Pedaleando por Vietnam
Comer carne de perro; ¿Cuestión ética o simplemente de gustos? Eran las 13:30, habíamos recorrido 45 km desde el desayuno. La calor llevaba una hora apretando fuerte y atravesábamos una pequeña aldea. Marleen que circulaba delante me hizo una señal para parar a la derecha. Estábamos hambrientos y cuatro mesas de plástico azul, tres ventiladores y una vitrina polvorienta con verduras y algunos pollos colgados habían llamado su atención.
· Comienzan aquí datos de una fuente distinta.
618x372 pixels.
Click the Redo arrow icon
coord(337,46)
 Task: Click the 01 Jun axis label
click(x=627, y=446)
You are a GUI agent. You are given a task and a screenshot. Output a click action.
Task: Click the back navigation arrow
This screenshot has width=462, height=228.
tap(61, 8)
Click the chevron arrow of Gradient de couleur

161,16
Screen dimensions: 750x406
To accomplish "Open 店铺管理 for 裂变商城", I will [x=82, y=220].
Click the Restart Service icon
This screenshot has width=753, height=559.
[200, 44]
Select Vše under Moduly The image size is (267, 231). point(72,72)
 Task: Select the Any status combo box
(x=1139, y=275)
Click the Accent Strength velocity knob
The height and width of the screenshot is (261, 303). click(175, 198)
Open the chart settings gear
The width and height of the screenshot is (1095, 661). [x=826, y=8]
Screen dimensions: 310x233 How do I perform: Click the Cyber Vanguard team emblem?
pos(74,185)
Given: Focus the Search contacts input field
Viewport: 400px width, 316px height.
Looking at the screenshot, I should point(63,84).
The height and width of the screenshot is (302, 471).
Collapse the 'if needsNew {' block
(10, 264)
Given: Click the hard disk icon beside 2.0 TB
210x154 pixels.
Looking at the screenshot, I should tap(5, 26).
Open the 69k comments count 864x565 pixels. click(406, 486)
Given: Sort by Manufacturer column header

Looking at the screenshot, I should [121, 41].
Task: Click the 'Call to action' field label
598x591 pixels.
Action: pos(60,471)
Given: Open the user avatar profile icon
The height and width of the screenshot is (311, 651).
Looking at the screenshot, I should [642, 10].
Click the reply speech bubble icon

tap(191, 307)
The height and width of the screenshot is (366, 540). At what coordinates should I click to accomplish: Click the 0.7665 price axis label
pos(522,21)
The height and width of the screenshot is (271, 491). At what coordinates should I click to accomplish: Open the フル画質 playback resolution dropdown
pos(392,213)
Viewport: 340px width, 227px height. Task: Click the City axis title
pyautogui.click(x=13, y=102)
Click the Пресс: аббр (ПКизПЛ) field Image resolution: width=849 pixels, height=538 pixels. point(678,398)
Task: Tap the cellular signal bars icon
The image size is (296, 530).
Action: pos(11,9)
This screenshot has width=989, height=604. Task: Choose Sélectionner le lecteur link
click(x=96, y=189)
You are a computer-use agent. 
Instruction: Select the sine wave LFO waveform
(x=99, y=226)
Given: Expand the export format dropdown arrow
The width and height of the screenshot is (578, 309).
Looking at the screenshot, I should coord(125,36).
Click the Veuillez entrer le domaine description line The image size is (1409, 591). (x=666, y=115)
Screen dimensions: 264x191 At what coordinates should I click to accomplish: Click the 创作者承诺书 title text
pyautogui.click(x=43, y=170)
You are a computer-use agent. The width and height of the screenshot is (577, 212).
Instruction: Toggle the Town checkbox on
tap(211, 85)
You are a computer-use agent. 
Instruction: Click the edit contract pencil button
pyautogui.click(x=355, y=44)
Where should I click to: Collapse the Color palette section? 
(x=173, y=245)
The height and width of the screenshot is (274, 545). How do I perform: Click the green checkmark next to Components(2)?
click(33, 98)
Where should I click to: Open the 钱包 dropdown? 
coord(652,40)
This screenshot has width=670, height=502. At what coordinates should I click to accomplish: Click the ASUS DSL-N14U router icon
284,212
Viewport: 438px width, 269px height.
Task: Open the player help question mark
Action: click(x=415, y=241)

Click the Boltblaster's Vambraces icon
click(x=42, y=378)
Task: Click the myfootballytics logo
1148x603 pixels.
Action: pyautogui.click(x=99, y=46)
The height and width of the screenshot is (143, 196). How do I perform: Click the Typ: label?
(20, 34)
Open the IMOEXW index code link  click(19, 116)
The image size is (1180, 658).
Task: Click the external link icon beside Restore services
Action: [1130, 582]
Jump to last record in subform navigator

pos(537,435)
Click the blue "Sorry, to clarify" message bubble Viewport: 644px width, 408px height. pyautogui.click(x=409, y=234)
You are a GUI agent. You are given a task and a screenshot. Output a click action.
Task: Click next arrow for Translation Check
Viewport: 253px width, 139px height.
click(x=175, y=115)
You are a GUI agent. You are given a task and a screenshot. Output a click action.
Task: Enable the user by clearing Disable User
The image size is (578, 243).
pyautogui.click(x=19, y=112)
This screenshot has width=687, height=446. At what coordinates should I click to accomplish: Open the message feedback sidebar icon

Yo avancé algo más casi sin prestar atención. A escasos metros del bar, sobre la acera y en cuclillas un viejo vietnamita con una antorcha de cañas de bambú, quemaba la piel tensa como el pellejo de un tambor, de un perro. El animal, por supuesto ya muerto, mostraba a través de su tirante boca toda la ristra de dientes dibujando una macabra sonrisa. El vietnamita me miraba orgulloso, mientras con una mano aplicaba el fuego al cuerpo del can, con la otra agitaba un abanico avivando la llama. Yo entendí por su mirada que las fotos eran en todo caso admisibles e incluso deseables.
Con algunas palabras de vietnamita que diariamente tratamos de aprender y memorizar junto al también escaso inglés del matarife, parecimos entender que el perro había carecido de alma, por no haber conocido en su vida, ni las caricias, ni los cariños propios de los otros canes que no son para comer. Había nacido y sido criado para ser servido en la mesa. Comer carne de perro es una tradición arraigada y una exquisitez en Vietnam. Su carne es más cara que la de pollo o ternera, de lo que nos beneficiamos los carnívoros que no deseamos comer perro, ya que hace menos probable que te den “gato por liebre”, valga el símil. Los orígenes de esta costumbre son discutidos, pudiera haber sido importada de la época de ocupación china o derivarse de la pura necesidad en periodos de escasez y hambruna. Se acostumbran a destinar al consumo solo determinadas especies y son animales criados y tratados conforme el destino para el que han sido concebidos: terminar en un plato. Ya en Hanoi, días después hablando con Lu, un joven universitario que nos abordó cuando paseabamos para practicar su inglés, nos contó que comer perro es una tradición que se encuentra en declive. Es una cuestión de actual debate en Asia, como lo demuestra el hecho de que países del entorno como Taiwan, hayan prohibido recientemente su consumo. Después de tomar notas y fotos del fenómeno culinario-cultural, nos dedicamos a comernos un gran wok de arroz con verduras. Cuando terminamos y estabamos listos para empezar a pedalear de nuevo, el can ya estaba practicamente descuartizado. El vietnamita nos saludó efusivamente cuando nos partir, desconociendo nuestros pensamientos y opiniones sobre la sangrienta masacre. Eran casi las 3 de la tarde, la peor hora para pedalear entre la calurosa humedad de los arrozales.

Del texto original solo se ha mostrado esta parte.